Swapping arrays for an interrupt, quickly

This is somewhat related to my other question about arrys and pointers but for aseparate situation now. And this time I really do want 1 operation copying, but the arrays are guaranteed the same lengthand just need swapping over.

I'll have two sets of arrays which I want to be able to use in both main body code and within an ISR.

I have one array for which I want to populate it with values from wthin the ISR (writing only), and then use them in the main code (reading only).

I'll have another where I want to populate it in the main code (writing only) and use it (for reading only) in the ISR.

But typically an ISR could trigger whilst copying is ongoing, so the ISR could find itself processing an array which the main code had only got halfway through putting the correct values in to, or the main code could find that when trying to take a non-volatile copy of the other array which the ISR modifies that it copies half of what that array used to say, but then the ISR runs and the rest of the array which the maind code fills up afterwards instead reflects new data compared to the first half of the array.

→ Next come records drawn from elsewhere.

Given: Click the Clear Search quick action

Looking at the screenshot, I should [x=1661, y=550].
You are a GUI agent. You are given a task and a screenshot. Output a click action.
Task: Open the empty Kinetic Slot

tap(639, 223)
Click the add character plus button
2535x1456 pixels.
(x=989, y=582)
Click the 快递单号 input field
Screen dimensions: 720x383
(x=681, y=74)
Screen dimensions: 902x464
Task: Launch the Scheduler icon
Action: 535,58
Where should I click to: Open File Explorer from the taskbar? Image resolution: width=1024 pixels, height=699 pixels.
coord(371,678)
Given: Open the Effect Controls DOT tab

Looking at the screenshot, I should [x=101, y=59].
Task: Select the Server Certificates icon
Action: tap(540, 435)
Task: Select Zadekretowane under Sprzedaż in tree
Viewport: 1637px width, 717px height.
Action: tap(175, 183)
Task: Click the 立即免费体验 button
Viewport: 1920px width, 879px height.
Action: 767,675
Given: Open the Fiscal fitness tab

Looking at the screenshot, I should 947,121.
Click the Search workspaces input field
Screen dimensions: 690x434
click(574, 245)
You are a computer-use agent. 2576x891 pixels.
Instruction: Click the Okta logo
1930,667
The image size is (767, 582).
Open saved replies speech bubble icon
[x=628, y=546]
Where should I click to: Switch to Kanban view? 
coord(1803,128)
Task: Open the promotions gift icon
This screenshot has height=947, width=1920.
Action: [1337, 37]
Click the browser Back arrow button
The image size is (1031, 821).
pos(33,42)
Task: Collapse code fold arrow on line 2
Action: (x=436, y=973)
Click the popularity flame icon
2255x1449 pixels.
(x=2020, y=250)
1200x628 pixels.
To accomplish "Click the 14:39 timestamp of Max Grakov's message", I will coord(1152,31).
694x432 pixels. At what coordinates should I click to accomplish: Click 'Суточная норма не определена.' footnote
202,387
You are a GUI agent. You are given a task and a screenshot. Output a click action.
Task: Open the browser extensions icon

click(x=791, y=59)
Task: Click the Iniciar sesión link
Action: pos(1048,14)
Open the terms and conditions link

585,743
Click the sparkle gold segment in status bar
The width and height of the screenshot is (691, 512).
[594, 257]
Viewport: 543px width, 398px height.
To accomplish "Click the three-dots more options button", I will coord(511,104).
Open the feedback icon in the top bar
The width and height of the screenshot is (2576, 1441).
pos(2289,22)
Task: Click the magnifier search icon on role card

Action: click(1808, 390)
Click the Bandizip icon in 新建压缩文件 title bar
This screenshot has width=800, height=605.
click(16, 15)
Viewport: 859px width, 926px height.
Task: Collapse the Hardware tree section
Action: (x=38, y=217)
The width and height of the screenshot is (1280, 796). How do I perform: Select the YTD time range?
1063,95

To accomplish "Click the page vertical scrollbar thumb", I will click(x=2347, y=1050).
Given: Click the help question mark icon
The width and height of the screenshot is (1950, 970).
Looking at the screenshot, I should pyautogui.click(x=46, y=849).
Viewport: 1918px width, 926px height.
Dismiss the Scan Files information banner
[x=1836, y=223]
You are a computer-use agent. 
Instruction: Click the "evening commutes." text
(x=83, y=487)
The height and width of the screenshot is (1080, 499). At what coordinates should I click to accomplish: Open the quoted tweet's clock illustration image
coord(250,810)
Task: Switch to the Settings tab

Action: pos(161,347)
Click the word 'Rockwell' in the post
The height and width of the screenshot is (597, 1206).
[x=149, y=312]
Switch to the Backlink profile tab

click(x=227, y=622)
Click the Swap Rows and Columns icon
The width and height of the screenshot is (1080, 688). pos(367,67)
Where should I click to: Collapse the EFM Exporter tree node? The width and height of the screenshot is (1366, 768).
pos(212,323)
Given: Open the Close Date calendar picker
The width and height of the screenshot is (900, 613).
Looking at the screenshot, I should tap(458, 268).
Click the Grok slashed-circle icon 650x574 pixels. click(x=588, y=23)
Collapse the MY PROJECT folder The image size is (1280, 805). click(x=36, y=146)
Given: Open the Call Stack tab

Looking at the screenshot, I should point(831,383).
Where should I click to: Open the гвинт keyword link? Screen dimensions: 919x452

I understand that one can put cli() and SREG=OldSREG code around the copying, but this means that the interrupt is disabled for the whole time it takes to copy the arrays. i don't want this, I want the time for which the interrupt canot trigger to be as short as possible.

The slow way would be:

uint8_t ArrayA_main[5]={0,1,2,3,4};
uint8_t ArrayA_ISR[5]={0,1,2,3,4};

//array sets A and B don't have the same data or do the same things, they are 
//separate in every way and not guranteed to be the same lengths

uint8_t ArrayB_main[5]={0,1,2};
uint8_t ArrayB_ISR[5]={0,1,2};

//other variables and setup stuff

ISR (PCINT0_vect ){
 uint8_t variable=digitalRead(z);
  //use ArrayA_ISR (reading only)...
 uint8_t whatever=ArrayA_ISR[x];
 digitalWrite(n,ArrayA_ISR[y]);

 //fill ArrayB_ISR (writing only)...
 ArrayB_ISR[thing]=variable;
}
void setup (void){
    PCMSKX |= bit (PCINTX);  // pin 
    PCIFR  |= bit (PCIFX);   // clear any outstanding interrupts
    PCICR  |= bit (PCIEX);   // enable pin change interrupts for D8 to D13
}
void loop (void){
  //do stuff which fills ArrayA_Main(writing only)
  ArrayA_Main[i]=(uint8_t)measurement;

  //read from ArrayB_Main(reading only)
  uint8_t something=ArrayB_Main[k];

  uint8_t OldSREG=SREG;
  cli();//disable interrupts
  for(uint8_t a; a<sizeof(ArrayA_Main);a++){
    ArrayA_ISR[a]=ArrayA_Main[a];
  }
  for(uint8_t b; b<sizeof(ArrayB_ISR);b++){
    ArrayB_Main[b]=ArrayB_ISR[b];
  }
  SREG=OldSREG;//re-enable them


}

But this means that interrupts are disabled for quite a long time, for the duration of two whole for loopings, a problem if the arrays are long as any interrupt event occuring then will have t wait potentially a rather long time before it can run. I want something where I can preserve the integrity of the arrays, not end up either in the interrupt or themain body where half of the array is from a previous main body or interrupt loop and half is from the latest iteration, and do so with only a few clock cycles of time during which interrupts must be disabled, so that any interrupt arriving during this time will be able to start running almost as fast as if there wasn't a section of the main body where interrupts are disabled.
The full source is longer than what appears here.